__Extrait du document__:

Fils de la Bretagne catholique, Ernest Renan est né à Tréguier le 27 février 1823. Remarqué par le clergé pour ses qualités intellectuelles, il va faire des études approfondies au séminaire, à Paris. Il y apprend l’hébreu biblique, ce qui bouleverse son existence.

D’Armorique en Phénicie

Après une crise religieuse, il renonce au sacerdoce en 1845 et se consacre à l’étude des langues sémitiques. Auteur d’une thèse sur Averroès, très tôt lauréat de l’Institut de France, il est élu dès 1856 membre de l’Académie des inscriptions et belles-lettres. En 1861, il conduit une mission d’exploration archéologique au Liban, essentielle pour la redécouverte de la Phénicie antique. Le 2 décembre 1861 le voit réaliser sa grande ambition : il est élu au Collège de France.

Mais sa carrière y est aussitôt interrompue. Lors de sa leçon inaugurale, Renan a semblé remettre en cause la divinité de Jésus-Christ, « homme incomparable » qu’il faut « juger du point de vue de la science positive ». Sous la pression de l’Église catholique, le gouvernement de Napoléon III le suspend.

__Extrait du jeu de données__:

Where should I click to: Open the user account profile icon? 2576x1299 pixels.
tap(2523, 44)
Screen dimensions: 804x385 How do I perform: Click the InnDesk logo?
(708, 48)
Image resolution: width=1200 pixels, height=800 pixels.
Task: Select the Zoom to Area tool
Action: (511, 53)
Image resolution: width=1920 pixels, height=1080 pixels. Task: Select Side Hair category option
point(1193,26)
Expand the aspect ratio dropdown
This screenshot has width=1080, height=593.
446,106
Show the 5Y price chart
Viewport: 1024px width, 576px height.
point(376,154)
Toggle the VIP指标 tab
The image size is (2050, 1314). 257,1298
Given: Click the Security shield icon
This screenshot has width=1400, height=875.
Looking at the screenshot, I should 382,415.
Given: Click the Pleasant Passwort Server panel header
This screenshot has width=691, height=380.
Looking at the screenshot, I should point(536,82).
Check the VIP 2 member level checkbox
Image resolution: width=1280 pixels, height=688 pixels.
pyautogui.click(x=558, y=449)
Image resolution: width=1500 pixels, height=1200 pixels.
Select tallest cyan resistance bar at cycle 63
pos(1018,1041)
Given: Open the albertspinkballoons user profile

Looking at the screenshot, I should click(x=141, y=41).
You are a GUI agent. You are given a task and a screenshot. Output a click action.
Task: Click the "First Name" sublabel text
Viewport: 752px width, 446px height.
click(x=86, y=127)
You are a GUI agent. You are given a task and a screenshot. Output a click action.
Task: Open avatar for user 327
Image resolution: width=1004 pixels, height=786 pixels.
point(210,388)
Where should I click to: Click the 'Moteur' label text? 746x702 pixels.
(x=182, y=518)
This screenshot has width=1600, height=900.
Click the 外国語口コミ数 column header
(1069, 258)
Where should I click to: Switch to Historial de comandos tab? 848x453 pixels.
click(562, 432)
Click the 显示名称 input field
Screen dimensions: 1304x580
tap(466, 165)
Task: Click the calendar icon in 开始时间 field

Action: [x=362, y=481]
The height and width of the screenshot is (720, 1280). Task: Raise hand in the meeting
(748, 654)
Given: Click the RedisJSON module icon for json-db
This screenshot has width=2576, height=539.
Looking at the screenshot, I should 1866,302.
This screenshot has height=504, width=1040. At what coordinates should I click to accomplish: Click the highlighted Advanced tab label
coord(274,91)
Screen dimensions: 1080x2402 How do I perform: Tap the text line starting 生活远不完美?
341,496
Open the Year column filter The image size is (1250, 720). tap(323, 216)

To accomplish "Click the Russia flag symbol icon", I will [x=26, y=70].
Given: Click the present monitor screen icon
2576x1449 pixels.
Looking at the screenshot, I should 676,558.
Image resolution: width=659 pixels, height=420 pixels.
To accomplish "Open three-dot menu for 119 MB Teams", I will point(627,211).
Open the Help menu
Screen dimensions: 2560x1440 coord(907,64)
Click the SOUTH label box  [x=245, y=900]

__Travail demandé__:
**a)** Selon l'extrait sur Ernest Renan, en quelle année est-il élu membre de l'Académie des inscriptions et belles-lettres ?
**b)** Remplacez "Click the" par "Tap the" dans les enregistrements, de la ligne contenant "This screenshot has width=1600, height=900." jusqu'à la ligne contenant "Action: [x=362, y=481]" incluse. Redonnez uniquement ces lignes, sans autre modification.

__Corrigé__:
**a)** En 1856.

**b)**
This screenshot has width=1600, height=900.
Tap the 外国語口コミ数 column header
(1069, 258)
Where should I click to: Switch to Historial de comandos tab? 848x453 pixels.
click(562, 432)
Tap the 显示名称 input field
Screen dimensions: 1304x580
tap(466, 165)
Task: Tap the calendar icon in 开始时间 field

Action: [x=362, y=481]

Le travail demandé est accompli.